“Wah, gue enggak sangka lu suka kopi juga, Rin.”
Dua bungkusan yang isinya Yon akui sebagai kopi Besemah jadi benda yang dia bawa saat pertama kali aku melihatnya menyambangi pantry ini. Kopi Besemah itu adalah oleh-oleh dari saudaranya yang baru pulang bertualang di tanah Sumatera Selatan. Sama seperti hari ini, waktu itu juga Mang Kosim yang meracik kopinya. Aku tak akan lupa wangi dari bubuk robusta asal lereng Gunung Dempo itu. Aromanya sudah menggelitik hidung bahkan sebelum air panas melarutkannya. Yon menawariku kopi tersebut. Maka sejak hari itu dua gelas kopi Besemah akan selalu tersaji di pantry ini setiap waktu makan siang.
Kembali lagi ke laki-laki di depanku ini. Yonandar namanya. Cukup panggil dia Yon untuk menghemat nafas. Yon adalah teman sekantorku tapi dari divisi berbeda. Setahuku dia sering cari makan di luar saat jam makan siang. Tapi sejak kedatangannya ke pantry ini bersama dengan dua bungkus kopi itu, Yon jadi lebih sering menguras waktu istirahatnya di sini. Bersamaku.
Biar kuungkap sedikit penampakannya. Tubuhnya tinggi, tegap, dan tampak normal. Maksudku normal adalah Yon tidak cungkring seperti korban kurang gizi dan dia juga tidak punya perut membusung seperti bapak-bapak kurang olahraga. Dia ramah. Tidak pelit senyum. Soal wajahnya...., hmmmm, aku harus bilang apa, ya? Kalau sengaja kubandingkan dengan Jack Gylenhaal atau Bradley Cooper, Yon sudah pasti kalah. Aku tidak mengaatakan dia jelek, lho. Yang bisa kuceritakan berdasarkan sudut pandangku sebagai perempuan adalah Yon diberkahi mata cokelat yang menawan, garis dagu yang tegas, dan kulit wajah tanpa rambut. Yon bilang dia segan jika kumis mulai tumbuh di wajahnya. Katanya sih kegantengan dia bakal pudar kalau barisan rambut mulai merambat di antara hidung dan bibirnya itu. Kesimpulannya: Yon memang tidak sekeren aktor-aktor Hollywood tapi dia juga tidak pantas kumasukkan ke dalam kelompok pria berwajah di bawah garis pas-pasan. Ganteng banget sih tidak, tapi ya lumayan, lah.
Entah harus kusebut sial atau untung, pertemuan perdana kami di pantry ini harus terjadi saat aku mulai terlepas dari sisa belenggu cinta yang lampau. Yon hadir ketika aku mulai mantap untuk mempersilakan siapapun yang mau mengisi kembali ruang di hatiku.
Dan beginilah jadinya. Hampir setiap hari aku bertandang ke pantry. Dari semula yang hanya ingin menemukan ketenangan sekarang berubah menjadi kebutuhan untuk melewati waktu berdua. Dari yang awalnya hanya berniat membuang gelisah sekarang berganti menjadi penantian akan kehadirannya, yang jika tak kesampaian akan membuatku resah.
Ini bisa saja sempurna. Ini bisa saja menjadi titik balik bagiku yang sudah siap membuka hati kembali. Yon bisa saja menjadi yang berikutnya (dan kalau bisa yang terkahir dan selama-lamanya).

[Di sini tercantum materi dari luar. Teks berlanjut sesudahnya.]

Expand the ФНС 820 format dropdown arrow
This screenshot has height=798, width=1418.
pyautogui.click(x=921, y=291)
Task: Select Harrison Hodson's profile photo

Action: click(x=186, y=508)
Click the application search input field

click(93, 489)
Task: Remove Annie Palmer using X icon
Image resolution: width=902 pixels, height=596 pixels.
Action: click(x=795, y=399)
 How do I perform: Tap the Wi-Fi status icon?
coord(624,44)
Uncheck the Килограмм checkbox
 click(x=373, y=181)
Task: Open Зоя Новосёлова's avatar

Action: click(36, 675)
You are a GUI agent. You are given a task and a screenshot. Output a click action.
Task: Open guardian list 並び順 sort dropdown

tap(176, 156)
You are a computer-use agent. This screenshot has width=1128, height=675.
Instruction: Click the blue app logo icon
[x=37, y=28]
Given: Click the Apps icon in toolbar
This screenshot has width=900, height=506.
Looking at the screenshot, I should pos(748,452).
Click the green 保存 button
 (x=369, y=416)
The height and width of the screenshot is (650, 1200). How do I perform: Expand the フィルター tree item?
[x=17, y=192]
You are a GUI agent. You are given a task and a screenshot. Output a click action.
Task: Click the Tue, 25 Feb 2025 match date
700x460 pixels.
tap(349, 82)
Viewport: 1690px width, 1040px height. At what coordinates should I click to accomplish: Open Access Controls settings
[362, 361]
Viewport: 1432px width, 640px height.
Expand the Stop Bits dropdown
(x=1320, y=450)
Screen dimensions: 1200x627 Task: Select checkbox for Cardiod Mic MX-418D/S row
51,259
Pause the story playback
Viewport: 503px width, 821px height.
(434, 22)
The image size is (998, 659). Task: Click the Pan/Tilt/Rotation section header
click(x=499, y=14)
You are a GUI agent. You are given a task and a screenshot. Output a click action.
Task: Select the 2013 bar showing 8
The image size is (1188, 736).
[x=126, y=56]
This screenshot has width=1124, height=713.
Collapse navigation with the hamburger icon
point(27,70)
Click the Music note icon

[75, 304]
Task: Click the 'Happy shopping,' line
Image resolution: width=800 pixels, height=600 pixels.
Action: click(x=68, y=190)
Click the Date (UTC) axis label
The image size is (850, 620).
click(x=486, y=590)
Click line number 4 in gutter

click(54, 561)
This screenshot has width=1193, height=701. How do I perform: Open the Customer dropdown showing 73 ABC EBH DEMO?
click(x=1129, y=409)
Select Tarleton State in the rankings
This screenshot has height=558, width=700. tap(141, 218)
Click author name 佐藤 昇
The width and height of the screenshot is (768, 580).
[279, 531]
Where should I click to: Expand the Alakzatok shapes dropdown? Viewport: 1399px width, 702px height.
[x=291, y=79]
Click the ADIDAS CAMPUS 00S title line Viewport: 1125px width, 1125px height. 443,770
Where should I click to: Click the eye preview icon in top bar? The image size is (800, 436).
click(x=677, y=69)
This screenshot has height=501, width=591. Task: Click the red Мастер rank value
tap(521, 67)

“Silakan, Mas Yon, Mbak Ririn,” tangan Mang Kosim yang berurat meletakkan dua gelas kopi di atas meja.
Ya, ini bisa saja sempurna. Semua bakal sempurna kalau kopi itu tidak hadir di depan mataku lagi.
***
Aku tidak tahu mesti kuapakan minuman hitam ini. Masa aku harus lagi-lagi berbuat mubazir? Yon menyuguhkan ini untukku tapi aku tak pernah menghabiskannya. Saat dasar gelas pria itu tinggal bersisa ampas hitam, gelasku selalu masih penuh. Ketika waktu istirahat akan usai dalam 10 menit dan Yon bangkit dari kursinya sambil melebarkan senyum, aku cuma mampu mengangguk sambil berdusta, “Makasih kopinya, Yon. Besok lagi, ya.”. Lalu setelah keadaan aman, aku segera kabur ke toilet dan membuang kopi yang tak habis itu ke dalam liang jamban.